Als Bodengrund habe ich insgesamt 7 Kubikmeter gewaschenen Sand eingebracht. Danach sah das Wasser nicht sehr schön aus:

 

Mittlerweile ist der Teich glasklar, der Bachlauf fertig, der Teich bepflanzt und die ersten paar Fische haben auch schon Einzug gehalten (6 __ Silberkarpfen, 10 Goldorfen, 10 Bitterlinge und 10 Nasen)

 

Zu tun ist noch eine ganze Menge: Die Folie muss verdeckt werden (im Bachlauf mit Steinen, am Teichrand mit groben Kies) die Elektroinstallation muss noch gemacht werden (momentan mit Kabeltrommel) und die Terrasse samt Steg wird noch in Angriff genommen (gleich hinter der Brücke).
Zwischen Teich und Zaun entsteht noch ein Filtergraben aus zehn 90-Liter-Mörtelkübeln, welche mit echtem __ Schilf bepflanzt und von der Pumpe mitversorgt werden.
Mein eigentlicher Filter besteht aus zwei 200-Liter-Regentonnen. Die erste ist mit Filterbürsten und Schaumstoff und die zweite mit Lavasteinen gefüllt. Die Pumpe hat eine Leistung von etwa 10000l/h.
Das soll es erst mal gewesen sein. Neue Bilder folgen…


----------



## Mops (12. Juli 2011)

*AW: Hallo aus der Lüneburger Heide*

Hallo,

Gruß zurück aus der Lüneburger Heide . Schicker Teich. 

Gruß
Mops


----------



## Tomke (12. Juli 2011)

*AW: Hallo aus der Lüneburger Heide*

Hallo von der Nordsee!

Sehr schöner Teich! Wenn die Pflanzen sich dann so richtig breitgemacht haben, sieht´s bestimmt irre aus. Hätte ich auch gerne...

LG, Heike


----------



## Eva-Maria (12. Juli 2011)

*AW: Hallo aus der Lüneburger Heide*

Hallo Ronny,
herzlich willkommen hier bei den Teichverrückten.
Jetzt sind wir schon "3 Heidjer" hier
Dein Teich schaut bereits klasse aus,
viel Freude bei der weiteren Gestaltung.


----------



## jolantha (12. Juli 2011)

*AW: Hallo aus der Lüneburger Heide*

Hallo Ronny,
nicht ganz Lüneburger Heide, aber am " Rand " davon 
Da warst Du aber wirklich fleißig, zeig mal weiter Deine Fortschritte !!


----------



## neuemmendorfer (12. Juli 2011)

*AW: Hallo aus der Lüneburger Heide*

Danke für die nette Begrüßung! Logisch werde ich Euch auf dem laufenden halten.


----------



## David K. (13. Juli 2011)

*AW: Hallo aus der Lüneburger Heide*

Moin Ronny,

eine schöne Größe hat der Teich! Bin gespannt wie der sich entwickelt. Da es bei euch in der Lüneburger Heide im Schnitt ziemlichb kalt ist  geht ich mal davon aus, dass du eher Fische halten willst als zu schwimmen?

Gruß aus Bremen,
David


----------



## neuemmendorfer (13. Juli 2011)

*AW: Hallo aus der Lüneburger Heide*

Der Teich gehört den Fischen. Badegewässer haben wir hier genug. Ich war nur einmal drin um die riesige Seerose zu versenken.
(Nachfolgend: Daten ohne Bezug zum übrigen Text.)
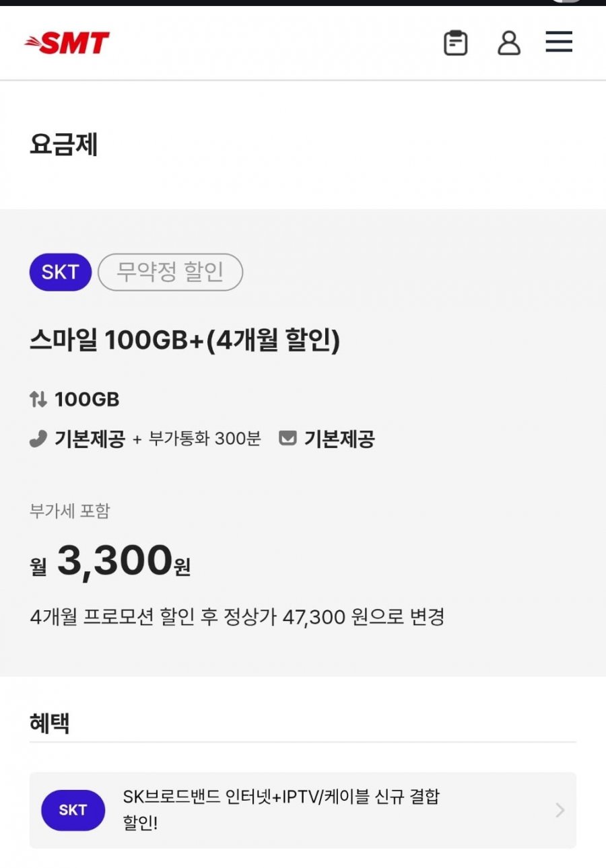Viewport: 606px width, 868px height.
Task: Open the user profile icon
Action: [x=508, y=43]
Grün-weiße Grüße nach Bremen


----------



## grille (13. Juli 2011)

*AW: Hallo aus der Lüneburger Heide*

Hallo,
die Größe deines Teiches ist beeindruckend,das wäre ein Wunschtraum.Du hast ja richtig viel geleistet.Gratuliere.
Welche Fische willst du halten?
Ich wünsche dir noch viel Freude mit deinem Teich und freue mich schon auf weitere Bilder.
LG grille


----------



## Zuckerschniss (13. Juli 2011)

*AW: Hallo aus der Lüneburger Heide*

Hallo Ronny,
auch von der Deutsch/Französischen Grenze ein Herzliches
:Willkommen2
200 m² Teich, das ist ne Hausnummer. Hast Du den Aushub komplett verteilen können?
Dein Teich sieht toll aus. Schöne Anlage.


----------



## neuemmendorfer (13. Juli 2011)

*AW: Hallo aus der Lüneburger Heide*

Danke! 200m² ist nicht ganz korrekt. Ist das Folienmaß. Sind dann wohl eher 150m² Wasserfläche...
Den Aushub habe ich komplett verteilt bekommen. Zum einen für Wall und für den Bachlauf, zum anderen habe ich hinter dem Wall (hintere Seite des Teiches) auf etwa 10m Breite eine schiefe Ebene gemacht. Quasi von der Spitze des Walls in einer Ebene bis zur Grasoberfläche und das ganze auslaufend bis zu 10m hinter den Wall. Hoffe es ist verständlich, was ich meine.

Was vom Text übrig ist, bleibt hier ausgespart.